Pancreatic ductal adenocarcinoma (PDAC) carries a dismal prognosis, aggravated by cachexia, a systemic wasting syndrome whose molecular mediators remain incompletely defined. Circadian disruption is a further hallmark of PDAC, yet a shared mechanistic basis between these two features has not been established. Here we show that the PDAC secretome, and the small extracellular vesicles (sEVs) it carries, are sufficient to disrupt the circadian clock in independent reporter cell lines and in differentiated myotubes, and to induce myotube atrophy. PANC-1 sEV release and miRNA cargo display pronounced time-of-day variation, with the cargo resolving into two functionally distinct pools: a rhythmically secreted subset, whose release is phase-coordinated and which transmits time-of-day information to the recipient tissue, and a constitutively secreted subset that, although non-rhythmic at the source, is itself capable of perturbing the recipient circadian clock. Individual miRNAs drawn from both pools exert distinct and non-redundant effects on circadian period and myotube diameter.
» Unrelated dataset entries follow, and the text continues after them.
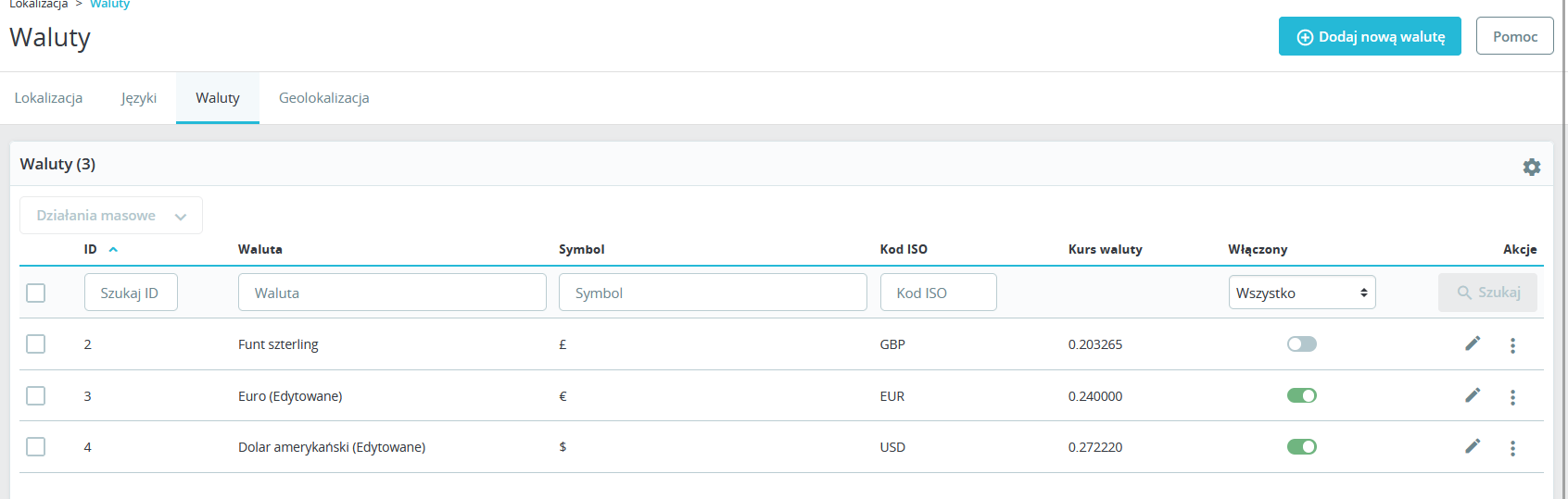This screenshot has width=1568, height=499.
Task: Edit the Euro currency via pencil icon
Action: pos(1473,395)
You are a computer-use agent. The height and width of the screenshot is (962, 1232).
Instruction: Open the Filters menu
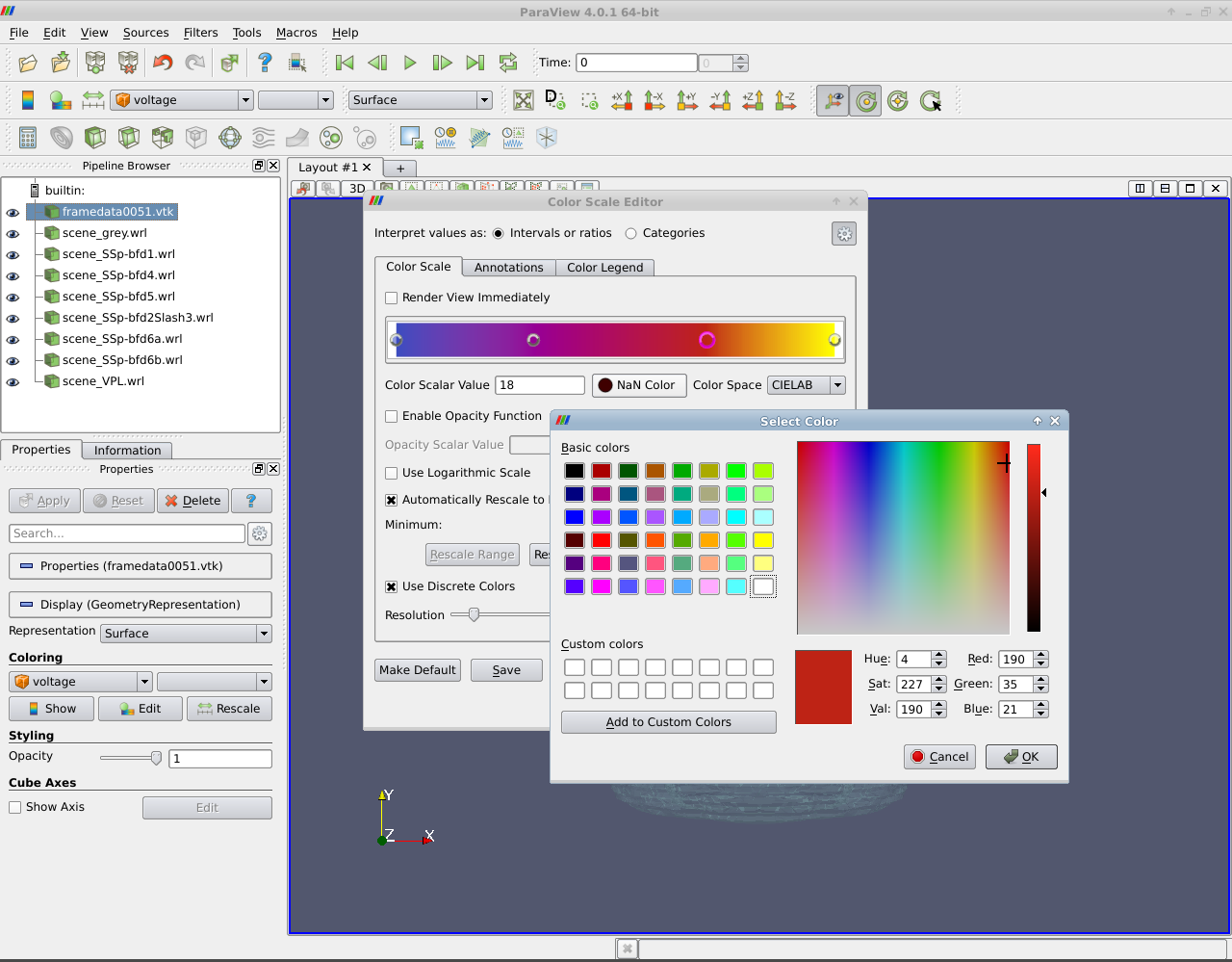tap(200, 33)
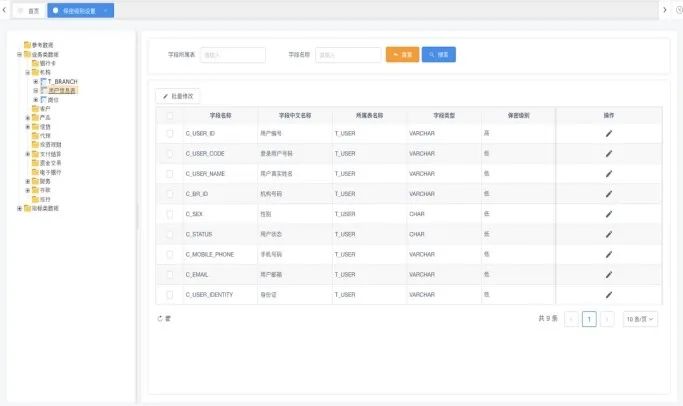This screenshot has width=683, height=406.
Task: Click the right arrow at top-right corner
Action: pyautogui.click(x=664, y=9)
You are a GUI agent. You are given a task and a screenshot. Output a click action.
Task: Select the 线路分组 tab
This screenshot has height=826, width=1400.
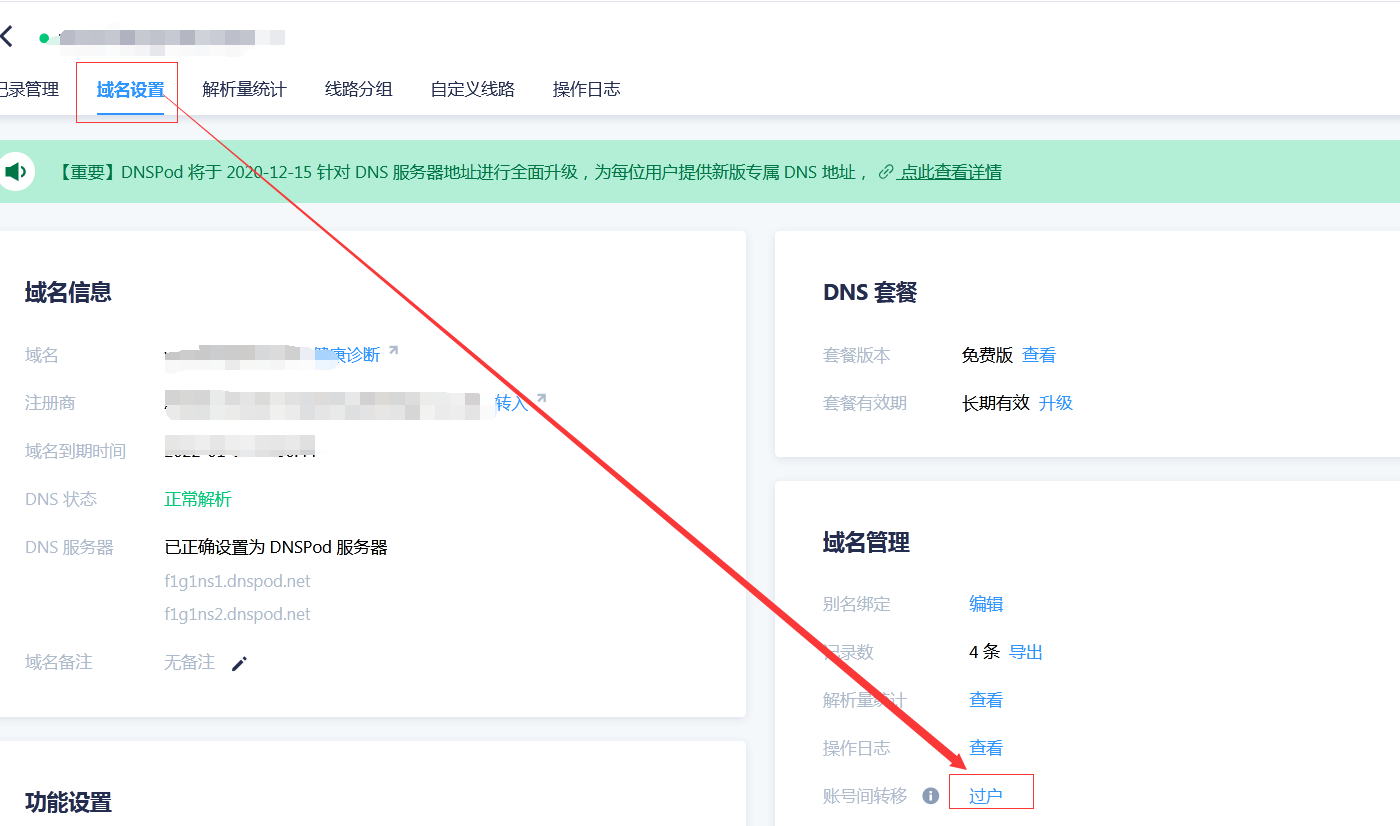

Seahorse extracellular flux analysis further reveals that these miRNAs reprogram mitochondrial respiration and substrate utilization along three divergent trajectories, energetic, high-metabolic, and glycolytic, rather than along a single bioenergetic axis. Intersecting the tumor sEV secretome with serum sEV miRNAs from a pancreatic cancer patient cohort and with the miRNA-Seq landscape of 495 PDAC tumors defines a stable, broadly tumor-abundant, patient-detectable miRNA signature that collectively regulates circadian, proteostatic, and cachexia-relevant gene networks. Across these orthogonal datasets, hsa-miR-27b-3p emerges as a node within the rhythmically secreted pool: consistently detected in patient serum, ranked among the top 50 most abundant miRNAs in >90% of these tumors, and individually sufficient to shorten the circadian period, drive myotube atrophy comparable to dexamethasone, and impose an energetic mitochondrial phenotype. Together, these findings identify PDAC sEV miRNAs as temporally organized mediators coupling circadian disruption, muscle bioenergetics, and cachexia-relevant muscle reprogramming.